#Okudumbitti
#DüşlenenÜlke
"Yalan yaralayabilecek bir bıçak mıydı, yoksa doğru zafere ulaştıran bir araç mıydı? Yalan şişirilmiş, balon gibi patlayabilecek bir şey miydi, yoksa doğan güneş gibi yuvarlak mıydı? "
Yüzyıl önce Çin de töre ve geleneklere mahkum olmuş bir toplum...
Ve bu toplumu sorgulamaya çalışan aynı zamanda mahkum olan bir kızın öyküsü...
Çarpık töre anlayışı, hayalet kavramının oldukça önemsendiği, arabulucuların belirli yaşlara gelen kız ve erkek çocuklarını evlendirmek için bu işi yapıp karşılığında para almaları, ve bu arabulucuk sonucunda bir sorun yaşanırsa tekrar arabulucularin çözüm üretmeleri, ölüme bakış acıları ise oldukça enteresan olan ( evlilik yakınken ölüm gerçekleşirse ; diğer dünya da yalnız kalmamak için evliliğin yapılması) ve en üzücü olan ise evlenmeden ölen kızların mezarlarında isimlerinin dahi olmaması....

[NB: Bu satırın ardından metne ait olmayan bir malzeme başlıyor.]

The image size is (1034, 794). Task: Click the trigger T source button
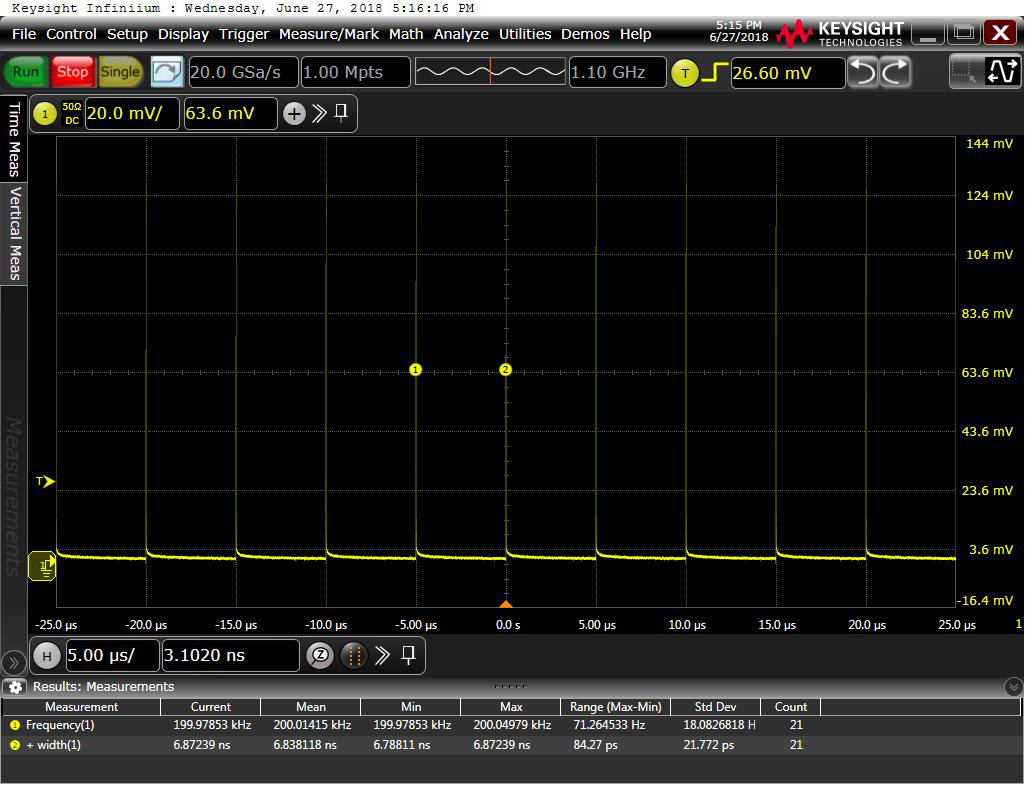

Bu kadar baskıya rağmen ruhunun özgürlüğünü arayan ,toplumsam tabuları aşmaya çalışıp ruh ikizini bulmaya çalışan bir genç kızın öyküsü...
Arjantinli bir yazardan bütün karakterlerin Çin ruhunu yansittigi bir kitap ...
Enteresan bir işleyiş olmuş. Tam anlamlandiramazsamda bu enteresanligi okumaktan keyif aldım.